*** Material for this task ***
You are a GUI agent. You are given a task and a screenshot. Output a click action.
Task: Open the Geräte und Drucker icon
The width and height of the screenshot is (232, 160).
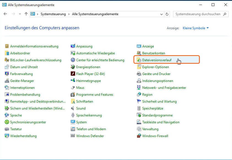point(139,74)
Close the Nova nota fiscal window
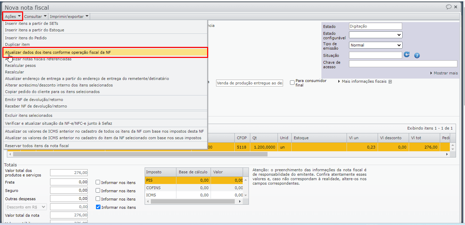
*** End of Material for this task ***
# Task to carry out
Exactly as written above, print every line of the data but not its pictures.

# Exercise response
You are a GUI agent. You are given a task and a screenshot. Output a click action.
Task: Open the Geräte und Drucker icon
The width and height of the screenshot is (232, 160).
point(139,74)
Close the Nova nota fiscal window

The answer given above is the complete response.